_Work item:_
Reproduce the records below exactly as given.

_Information supplied:_
=== Begin Enclosure ===
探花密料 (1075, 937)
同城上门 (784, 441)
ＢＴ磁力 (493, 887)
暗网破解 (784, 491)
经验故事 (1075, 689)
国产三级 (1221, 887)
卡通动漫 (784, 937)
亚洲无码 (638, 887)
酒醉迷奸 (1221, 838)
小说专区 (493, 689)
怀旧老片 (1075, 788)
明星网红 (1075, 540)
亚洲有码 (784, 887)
=== End Enclosure ===
_Answer to the problem:_
探花密料 (1075, 937)
同城上门 (784, 441)
ＢＴ磁力 (493, 887)
暗网破解 (784, 491)
经验故事 (1075, 689)
国产三级 (1221, 887)
卡通动漫 (784, 937)
亚洲无码 (638, 887)
酒醉迷奸 (1221, 838)
小说专区 (493, 689)
怀旧老片 (1075, 788)
明星网红 (1075, 540)
亚洲有码 (784, 887)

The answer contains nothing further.